The Washington Diplomat / October 2008
By Larry Luxner
It's not every day a U.S. ambassador is declared persona non grata by a foreign government, let alone two American ambassadors on the same day.
In fact, the last time anything like this happened was 20 years ago, when Richard Melton was expelled by Nicaragua which at the time was ruled by Sandinista leftists fighting the American-backed contra rebels. In retaliation, the Reagan administration kicked out Nicaragua's envoy in Washington, Carlos Tunnermann, and seven of his colleagues.
In a July 16, 1988, declaration remarkably similar to Chαvez's speech last month, then-Foreign Minister Miguel d'Escoto called the United States an "imperial bully" and said Melton had tried to foment opposition to President Daniel Ortega and his ruling Sandinista Party.
"Mr. Melton not only represents a government that behaves like an international bandit, ignores the basic rules of civilized coexistence among nations, disregards international law, refuses to abide by the International Court of Justice's rulings and finances the systematic killing of our people, but he also came to Nicaragua and tried to behave as if he were on a cattle ranch in the United States," he said.
The tit-for-tat expulsions followed a particularly bad week in Nicaraguan-American relations, during which the Sandinistas had arrested political protesters, closed the Roman Catholic radio station and suspended publication of the main opposition newspaper.

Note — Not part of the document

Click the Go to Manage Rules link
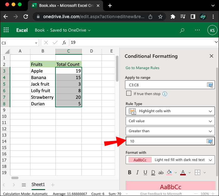142,68
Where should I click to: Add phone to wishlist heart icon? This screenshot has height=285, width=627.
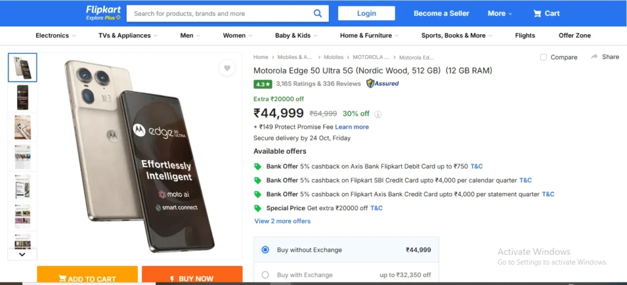(x=227, y=68)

That led both the U.S. Senate and the House of Representatives to condemn Nicaragua and pushed Reagan to boost covert support for the contras fighting to overthrow Ortega.

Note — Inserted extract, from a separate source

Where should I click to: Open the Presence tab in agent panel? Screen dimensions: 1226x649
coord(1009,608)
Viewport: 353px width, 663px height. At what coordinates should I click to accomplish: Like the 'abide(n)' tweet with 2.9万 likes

Tunnerman waited until less than three hours before the 72-hour deadline for his departure to announce that he would comply with the State Department's order to leave town on a one-way ticket back to Managua.
"One of the most honorable things that will be written in my biography," he told reporters that day, "is that the Reagan administration expelled me from the United States. Being declared persona non grata by this administration is quite an honor."
But what does that designation really mean?
Under Article 9 of the Vienna Convention on Diplomatic Relations, any country may "at any time and without having to explain its decision" declare any member of a diplomatic staff persona non grata. Individuals so declared are considered unacceptable and are usually recalled to their nations of origin. If that doesn't happen, the receiving state "may refuse to recognize the person concerned as a member of the mission."
Such declarations date back to the very beginning of the Cold War, and have often been used to expel lower-ranking diplomats suspected of espionage.
George F. Kennan, who served as deputy head of the U.S. Embassy in Moscow from 1944 to 1946, was named ambassador to the Soviet Union in May 1952. But a slip of the tongue got him in big trouble after only four months on the job. During a press conference, Kennan compared the constant police surveillance at the ambassador's residence in Moscow to his internment in a Berlin jail during World War II. The Kremlin offended at the implied analogy with Nazi Germany declared him persona non grata on Oct. 3, 1952, and banned him from ever returning to the USSR.
It wasn't until 1975 that another U.S. ambassador was to suffer the same fate.
Deane R. Hinton, Washington's newly designated envoy to Zaire (now Democratic Republic of Congo) had become increasingly critical of the country's despotic ruler, Mobuto Sese Seko even though the CIA considered Mobuto a crucial ally in stemming Soviet advances in Africa.
"In an effort to shock the White House into reassessing the value of U.S.-Zairian ties and making policy more consistent throughout the executive branch," writes Peter J. Schraeder in a 1994 analysis of U.S. foreign policy toward Africa, "Mobutu on June 19, 1975, accused Washington of plotting his overthrow, declared Ambassador Hinton persona non grata, and arrested the majority of the CIA's contract Zairian agents."
That same year, Herbert J. Spiro was appointed U.S. ambassador to Equatorial Guinea. But only six months later, on Mar. 14, 1976, he was declared persona non grata by that country's corrupt and brutal president, Francisco Macias Nguema (who was himself overthrown and executed in 1979).
If history is any guide, then Philip Goldberg nor Patrick Duddy both of whom are U.S. career foreign service officers have nothing to worry about following their respective expulsions from La Paz and Caracas.
Neither Hinton's ouster from Kinshasa nor Spiro's ejection from Malabo nor Kennan's permanent eviction from Moscow, for that matter put dents in any of those ambassadors' diplomatic careers. Hinton went on to postings in El Salvador, Pakistan, Costa Rica and Panama before retiring; these days, he's a member of the Council on Foreign Relations and the American Academy of Diplomacy.
Spiro, who made an unsuccessful bid for Congress in 1992, lives in San Antonio, Tex., and is an active member of the Washington-based Council of American Ambassadors.
And Kennan, who had so angered Stalin back in 1952, was later named ambassador to Yugoslavia, and went on to receive two Pulitzer Prizes in history and biography, as well as a Presidential Medal of Freedom. The highly respected diplomat, shortly before his death in 2005 at the age of 101, acknowledged that the off-the-cuff comment which cost him his Moscow job half a century before "was a foolish thing for me to have said."